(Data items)

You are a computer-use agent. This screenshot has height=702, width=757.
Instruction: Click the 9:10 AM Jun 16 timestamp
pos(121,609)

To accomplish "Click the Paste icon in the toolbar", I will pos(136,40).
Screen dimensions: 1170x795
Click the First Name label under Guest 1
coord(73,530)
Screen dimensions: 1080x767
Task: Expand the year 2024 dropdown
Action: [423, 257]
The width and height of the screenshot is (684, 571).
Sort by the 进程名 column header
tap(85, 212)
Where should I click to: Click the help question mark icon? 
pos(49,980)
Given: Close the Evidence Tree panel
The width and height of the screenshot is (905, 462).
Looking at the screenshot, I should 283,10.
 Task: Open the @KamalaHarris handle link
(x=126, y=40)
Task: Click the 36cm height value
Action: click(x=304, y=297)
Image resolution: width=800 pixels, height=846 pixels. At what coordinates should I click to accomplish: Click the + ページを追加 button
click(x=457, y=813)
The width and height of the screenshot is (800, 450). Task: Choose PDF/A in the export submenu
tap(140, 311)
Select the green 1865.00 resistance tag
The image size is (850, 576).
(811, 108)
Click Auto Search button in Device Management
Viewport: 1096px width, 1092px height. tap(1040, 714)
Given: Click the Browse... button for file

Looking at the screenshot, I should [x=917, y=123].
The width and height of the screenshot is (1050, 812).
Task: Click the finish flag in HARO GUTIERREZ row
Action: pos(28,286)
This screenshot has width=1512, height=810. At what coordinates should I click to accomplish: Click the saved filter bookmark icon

Work to be completed: Your answer must be the line with "Select the green 1865.00 resistance tag" and all lines after it through the final line of the entries, copied exactly and with nothing added.

Exercise output:
Select the green 1865.00 resistance tag
The image size is (850, 576).
(811, 108)
Click Auto Search button in Device Management
Viewport: 1096px width, 1092px height. tap(1040, 714)
Given: Click the Browse... button for file

Looking at the screenshot, I should [x=917, y=123].
The width and height of the screenshot is (1050, 812).
Task: Click the finish flag in HARO GUTIERREZ row
Action: pos(28,286)
This screenshot has width=1512, height=810. At what coordinates should I click to accomplish: Click the saved filter bookmark icon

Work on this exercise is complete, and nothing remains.